Thank you.
This is the third time in the past month that I am appearing before a House committee to discuss foreign interference. In each case, I focused my remarks not on the threat but on possible solutions.
The first time I was at PROC, in May, I talked in general terms about how transparency in national security is—or should be—an essential part of our arsenal to counter foreign interference.
The second time I was at PROC, earlier this week, I proposed changes to the architecture and governance of national security in Canada to try to address the structural problems in the interface between intelligence and policy through, for example, the establishment of a national security committee of cabinet, a stronger role for the NSIA and specific measures to enhance policy literacy in the intelligence community and intelligence literacy in the policy and political worlds. I also recommended that the government launch a comprehensive public review of its national security policy.

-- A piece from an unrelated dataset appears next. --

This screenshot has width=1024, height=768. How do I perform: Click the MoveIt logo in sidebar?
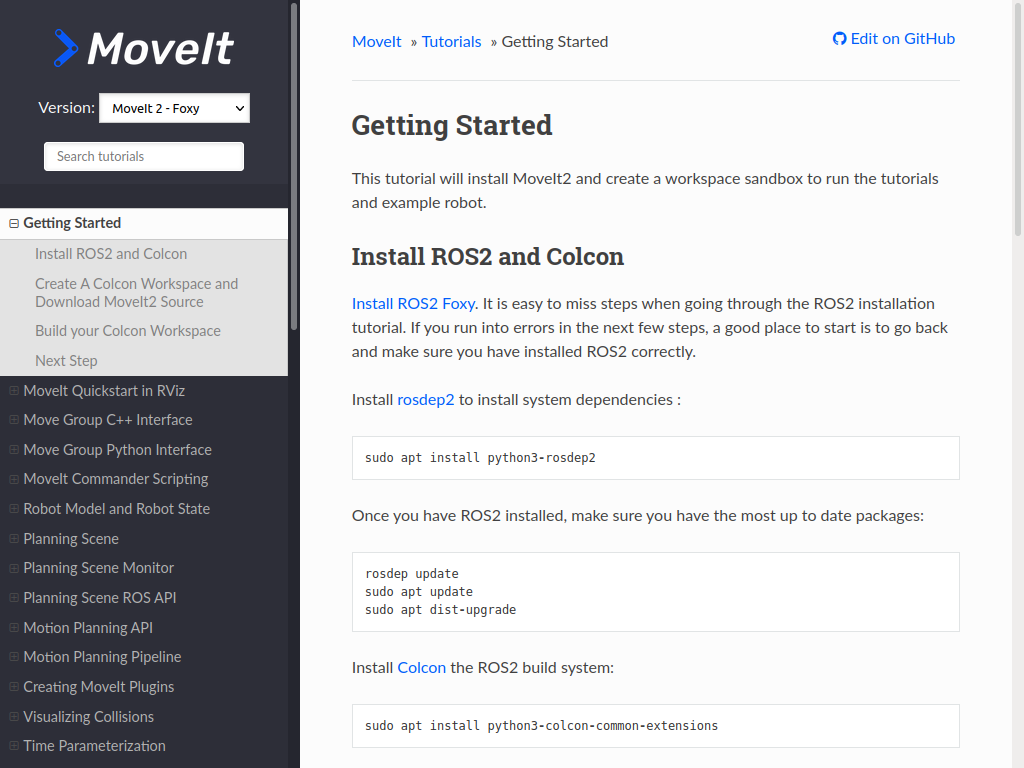coord(144,48)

Given the nature of the important work of this committee, I hope in my brief remarks to dig a bit deeper into some of the transparency issues surrounding national security. This is the focus of some of my academic work. I was also, from 2019 to 2022, the co-chair of the national security transparency advisory group, which is an independent body that advises the deputy minister of public safety and the broader intelligence community on how to enhance transparency. We produced three reports when I was there, and I think they can be relevant to some of your work.
My starting point, as it was at PROC three weeks ago, is that transparency is—or could be, if it were more properly leveraged—a crucial enabler of national security and one of our key assets in the fight against foreign interference. Let me focus quickly on three areas in which I think we could very specifically do better.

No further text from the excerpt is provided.